Yes, many people always comment about using sour cream. The problem is it dries out whatever I've used it in. In another thread, trying to get a pound cake box mix to work, I tried everything! I believe the Betty Crocker (BC) mix uses cake flour, which I avoid if I ever find out it's being used.

This post was my attempt to abandon the BC entirely, and "assume" that Jiffy likely used AP flour. Which I think they do.

Like you, I'd thought applesauce was used as an oil or fat substitute. I read up on it, and found it's often recommended as a substitute for egg. The pectin from the apples acts very much like the lecithin in an egg to create a matrix of support.

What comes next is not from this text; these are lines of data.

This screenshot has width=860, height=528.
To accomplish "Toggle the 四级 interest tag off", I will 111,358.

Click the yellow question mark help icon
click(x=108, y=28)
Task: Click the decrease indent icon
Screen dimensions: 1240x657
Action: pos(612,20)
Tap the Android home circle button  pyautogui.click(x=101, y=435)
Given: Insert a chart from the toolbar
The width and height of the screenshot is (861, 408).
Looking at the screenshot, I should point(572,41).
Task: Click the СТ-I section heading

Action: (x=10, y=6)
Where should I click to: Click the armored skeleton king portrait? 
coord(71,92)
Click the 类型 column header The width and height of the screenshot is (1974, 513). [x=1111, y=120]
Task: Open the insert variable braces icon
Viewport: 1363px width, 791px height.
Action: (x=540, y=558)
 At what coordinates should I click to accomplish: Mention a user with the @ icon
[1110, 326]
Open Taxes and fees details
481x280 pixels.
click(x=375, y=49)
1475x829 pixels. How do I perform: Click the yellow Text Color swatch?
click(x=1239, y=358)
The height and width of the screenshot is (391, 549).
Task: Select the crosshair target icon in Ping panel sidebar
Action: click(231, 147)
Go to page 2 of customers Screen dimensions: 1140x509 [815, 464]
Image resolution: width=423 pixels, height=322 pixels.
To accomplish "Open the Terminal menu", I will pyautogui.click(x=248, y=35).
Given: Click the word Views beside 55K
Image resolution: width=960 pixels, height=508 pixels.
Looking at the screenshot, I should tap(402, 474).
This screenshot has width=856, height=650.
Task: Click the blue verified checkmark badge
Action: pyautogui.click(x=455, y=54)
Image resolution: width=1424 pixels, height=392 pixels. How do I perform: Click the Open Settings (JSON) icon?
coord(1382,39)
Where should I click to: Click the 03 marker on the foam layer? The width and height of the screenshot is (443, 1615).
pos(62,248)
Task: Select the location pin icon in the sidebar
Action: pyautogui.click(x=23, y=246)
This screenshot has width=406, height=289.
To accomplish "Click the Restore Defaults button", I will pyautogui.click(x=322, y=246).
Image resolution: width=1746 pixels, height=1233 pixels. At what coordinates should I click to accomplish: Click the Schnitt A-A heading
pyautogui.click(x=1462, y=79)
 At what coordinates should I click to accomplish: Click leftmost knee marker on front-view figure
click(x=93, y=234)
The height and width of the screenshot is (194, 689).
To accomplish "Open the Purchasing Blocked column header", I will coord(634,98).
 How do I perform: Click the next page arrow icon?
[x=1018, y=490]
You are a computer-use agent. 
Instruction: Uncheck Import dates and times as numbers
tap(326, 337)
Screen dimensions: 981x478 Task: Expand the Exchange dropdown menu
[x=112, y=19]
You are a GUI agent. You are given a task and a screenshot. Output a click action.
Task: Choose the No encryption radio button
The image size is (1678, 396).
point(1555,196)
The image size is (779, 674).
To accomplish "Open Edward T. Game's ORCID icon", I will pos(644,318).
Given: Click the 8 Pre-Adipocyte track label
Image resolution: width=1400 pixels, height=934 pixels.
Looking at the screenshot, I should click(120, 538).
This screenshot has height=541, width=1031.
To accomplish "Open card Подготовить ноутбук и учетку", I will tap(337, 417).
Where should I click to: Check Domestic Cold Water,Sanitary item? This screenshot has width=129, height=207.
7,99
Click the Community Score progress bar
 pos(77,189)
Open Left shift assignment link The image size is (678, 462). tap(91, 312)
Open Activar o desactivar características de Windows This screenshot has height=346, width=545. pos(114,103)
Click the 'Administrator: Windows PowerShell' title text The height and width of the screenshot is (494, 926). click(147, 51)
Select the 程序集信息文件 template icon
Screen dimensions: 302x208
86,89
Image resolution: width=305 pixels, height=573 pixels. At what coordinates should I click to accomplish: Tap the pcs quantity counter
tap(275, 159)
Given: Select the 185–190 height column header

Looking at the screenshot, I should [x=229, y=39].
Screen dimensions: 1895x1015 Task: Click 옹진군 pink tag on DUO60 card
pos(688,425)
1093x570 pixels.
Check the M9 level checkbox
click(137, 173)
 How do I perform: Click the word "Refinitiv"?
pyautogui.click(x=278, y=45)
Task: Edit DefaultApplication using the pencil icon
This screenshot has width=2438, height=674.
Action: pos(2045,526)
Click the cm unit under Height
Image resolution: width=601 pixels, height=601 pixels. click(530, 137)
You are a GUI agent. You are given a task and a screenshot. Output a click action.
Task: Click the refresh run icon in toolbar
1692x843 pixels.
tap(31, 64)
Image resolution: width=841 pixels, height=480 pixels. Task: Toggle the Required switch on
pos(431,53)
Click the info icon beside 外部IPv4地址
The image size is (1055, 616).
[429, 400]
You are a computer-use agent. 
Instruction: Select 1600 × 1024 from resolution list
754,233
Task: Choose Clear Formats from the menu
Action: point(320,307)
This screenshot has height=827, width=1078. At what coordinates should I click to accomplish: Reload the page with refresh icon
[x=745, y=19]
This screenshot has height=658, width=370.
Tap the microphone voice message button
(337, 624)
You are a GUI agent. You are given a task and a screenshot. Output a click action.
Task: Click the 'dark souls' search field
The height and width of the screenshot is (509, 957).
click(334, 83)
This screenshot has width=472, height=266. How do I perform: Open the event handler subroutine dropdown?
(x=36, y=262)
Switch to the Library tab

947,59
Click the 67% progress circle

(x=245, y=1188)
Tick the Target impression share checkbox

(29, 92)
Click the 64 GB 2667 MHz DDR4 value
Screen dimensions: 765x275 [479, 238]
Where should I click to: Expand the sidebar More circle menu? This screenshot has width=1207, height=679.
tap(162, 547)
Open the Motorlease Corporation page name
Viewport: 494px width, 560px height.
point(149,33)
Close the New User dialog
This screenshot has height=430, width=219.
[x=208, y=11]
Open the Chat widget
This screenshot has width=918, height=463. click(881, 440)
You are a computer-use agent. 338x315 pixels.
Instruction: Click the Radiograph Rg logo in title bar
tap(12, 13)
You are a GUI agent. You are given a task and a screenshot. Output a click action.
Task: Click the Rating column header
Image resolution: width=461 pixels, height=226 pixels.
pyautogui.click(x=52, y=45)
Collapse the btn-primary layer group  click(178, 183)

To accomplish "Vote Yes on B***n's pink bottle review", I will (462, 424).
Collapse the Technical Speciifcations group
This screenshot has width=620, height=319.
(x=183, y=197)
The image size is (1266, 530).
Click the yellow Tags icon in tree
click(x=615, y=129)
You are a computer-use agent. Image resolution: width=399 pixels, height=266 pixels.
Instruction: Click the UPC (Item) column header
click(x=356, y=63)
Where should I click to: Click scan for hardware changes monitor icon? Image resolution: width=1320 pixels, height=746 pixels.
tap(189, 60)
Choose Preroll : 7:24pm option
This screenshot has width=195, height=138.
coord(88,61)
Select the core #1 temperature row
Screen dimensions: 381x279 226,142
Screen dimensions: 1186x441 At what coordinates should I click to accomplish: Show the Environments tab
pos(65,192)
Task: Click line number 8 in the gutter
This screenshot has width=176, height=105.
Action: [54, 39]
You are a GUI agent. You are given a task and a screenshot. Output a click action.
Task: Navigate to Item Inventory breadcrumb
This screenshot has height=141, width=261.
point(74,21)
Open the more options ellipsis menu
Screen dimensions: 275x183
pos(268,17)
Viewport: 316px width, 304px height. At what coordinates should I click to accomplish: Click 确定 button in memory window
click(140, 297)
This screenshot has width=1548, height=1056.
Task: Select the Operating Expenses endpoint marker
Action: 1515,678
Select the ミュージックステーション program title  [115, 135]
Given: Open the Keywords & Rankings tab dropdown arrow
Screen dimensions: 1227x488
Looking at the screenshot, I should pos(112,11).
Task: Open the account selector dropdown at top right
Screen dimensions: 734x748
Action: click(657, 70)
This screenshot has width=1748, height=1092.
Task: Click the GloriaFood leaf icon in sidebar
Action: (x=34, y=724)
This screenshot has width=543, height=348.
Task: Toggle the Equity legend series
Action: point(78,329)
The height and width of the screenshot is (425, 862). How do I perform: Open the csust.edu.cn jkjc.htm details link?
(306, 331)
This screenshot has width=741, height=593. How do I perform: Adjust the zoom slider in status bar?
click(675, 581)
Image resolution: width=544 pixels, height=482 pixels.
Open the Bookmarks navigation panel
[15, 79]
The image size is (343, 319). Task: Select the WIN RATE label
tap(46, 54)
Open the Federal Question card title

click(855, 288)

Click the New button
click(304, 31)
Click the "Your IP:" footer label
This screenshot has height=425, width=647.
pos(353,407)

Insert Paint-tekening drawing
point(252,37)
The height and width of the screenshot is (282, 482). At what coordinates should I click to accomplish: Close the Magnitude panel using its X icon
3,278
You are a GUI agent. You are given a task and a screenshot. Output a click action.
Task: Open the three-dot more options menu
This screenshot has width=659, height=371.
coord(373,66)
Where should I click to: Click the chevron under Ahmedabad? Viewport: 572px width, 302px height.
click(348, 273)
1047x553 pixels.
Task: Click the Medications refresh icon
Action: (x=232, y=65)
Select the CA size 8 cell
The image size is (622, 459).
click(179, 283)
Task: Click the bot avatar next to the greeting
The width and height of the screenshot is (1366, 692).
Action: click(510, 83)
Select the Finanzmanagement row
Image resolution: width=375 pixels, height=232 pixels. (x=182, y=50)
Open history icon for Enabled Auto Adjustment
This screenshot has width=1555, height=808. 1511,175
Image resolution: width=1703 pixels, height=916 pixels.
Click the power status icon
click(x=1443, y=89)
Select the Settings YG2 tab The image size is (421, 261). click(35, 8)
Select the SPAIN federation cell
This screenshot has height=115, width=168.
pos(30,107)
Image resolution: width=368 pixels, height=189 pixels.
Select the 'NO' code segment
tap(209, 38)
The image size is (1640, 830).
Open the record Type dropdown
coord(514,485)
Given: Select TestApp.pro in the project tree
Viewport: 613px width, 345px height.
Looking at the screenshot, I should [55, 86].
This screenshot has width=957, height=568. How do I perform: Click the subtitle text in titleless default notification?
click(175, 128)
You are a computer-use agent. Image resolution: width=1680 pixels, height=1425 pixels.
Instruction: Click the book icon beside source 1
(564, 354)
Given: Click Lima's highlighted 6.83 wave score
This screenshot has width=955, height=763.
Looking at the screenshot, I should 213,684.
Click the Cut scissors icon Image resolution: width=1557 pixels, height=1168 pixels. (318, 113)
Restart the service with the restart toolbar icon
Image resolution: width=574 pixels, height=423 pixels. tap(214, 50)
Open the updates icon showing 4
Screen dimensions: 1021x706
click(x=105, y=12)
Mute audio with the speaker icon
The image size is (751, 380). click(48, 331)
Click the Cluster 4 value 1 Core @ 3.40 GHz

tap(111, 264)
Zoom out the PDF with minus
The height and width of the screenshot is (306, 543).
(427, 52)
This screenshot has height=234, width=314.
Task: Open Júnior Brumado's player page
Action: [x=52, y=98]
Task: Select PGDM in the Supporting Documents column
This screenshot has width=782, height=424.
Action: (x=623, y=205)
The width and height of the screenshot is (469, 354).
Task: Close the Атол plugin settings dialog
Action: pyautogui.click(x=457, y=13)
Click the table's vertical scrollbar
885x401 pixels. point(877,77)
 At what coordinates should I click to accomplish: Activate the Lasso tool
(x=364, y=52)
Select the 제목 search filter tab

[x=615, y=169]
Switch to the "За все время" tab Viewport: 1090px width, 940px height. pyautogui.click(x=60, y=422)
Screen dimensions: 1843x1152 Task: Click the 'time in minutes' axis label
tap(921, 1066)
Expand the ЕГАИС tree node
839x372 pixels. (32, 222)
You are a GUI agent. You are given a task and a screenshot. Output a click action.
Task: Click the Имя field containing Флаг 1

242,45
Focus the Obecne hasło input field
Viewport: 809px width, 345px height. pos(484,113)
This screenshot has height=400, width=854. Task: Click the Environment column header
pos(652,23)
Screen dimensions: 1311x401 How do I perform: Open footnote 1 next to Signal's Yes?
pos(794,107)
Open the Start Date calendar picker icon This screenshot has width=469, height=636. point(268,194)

Thinking about it, I decided I'd just add 2 TBsp of applesauce -- the cake is so small -- and keep the second egg anyway. I was going to substitute for the second egg, but have changed my mind and will just add to the above calculations.

The reason for the box mix is to avoid making an entire pound cake from scratch. I have a couple of great recipes for that, but using the mix is for a fast cake, every so often. Plus, the Jiffy mix is small, and renders a cake the two of us older folks can eat before we get fed up with "cake." LOL!

Applesauce is indeed, used to replace fats and oil, and that's also a common recommendation. What cracked me up is that a lot of sites indicated that, "when using applesauce, reduce the recipe liquid in a 2/3 to 1 ratio. If you add applesauce and keep the existing liquid, your cake may turn out more dense and chewy." LOL! 

Well that happens to be what I'm looking for! I'm not interested in a "light, airy and tender" pound cake! How that ever became a "thing" is beyond me.

The version I just made, using the above additions came out really well, and almost exactly like a real pound cake. It's small, and looks and tastes almost exactly like the Sara Lee pound cake. Sara Lee, I think, uses heavy cream instead of sour cream. And theirs is a bit light, still.

My final version will probably have either some applesauce, or perhaps a Tablespoon of dry milk powder. I'm still experimenting with the powdered milk in cakes, having used it in bread a lot. I want to taste the applesauce version to make sure I don't get an "apple" flavor. It's a pound cake, with a lot of sugar, so it shouldn't be a problem.

Plus: This Jiffy "hack" costs about $1.75 USD, since I already have some flour. I bought a Sara Lee, to see what it was like, and I think it cost around $5 USD in 2024!! With egg prices, and Butter prices!!, I can cost it out per tablespoon or per 1 egg. That's somewhat frightening, and we are.

I would eat this version just fine! And since it's small, cheap, and quick to make, it also gives me the perfect foundation to experiment. There are a lot of other cakes or breads that I find to be too "light and tender" (Southern biscuits comes to mind!). This will help me solve those problems.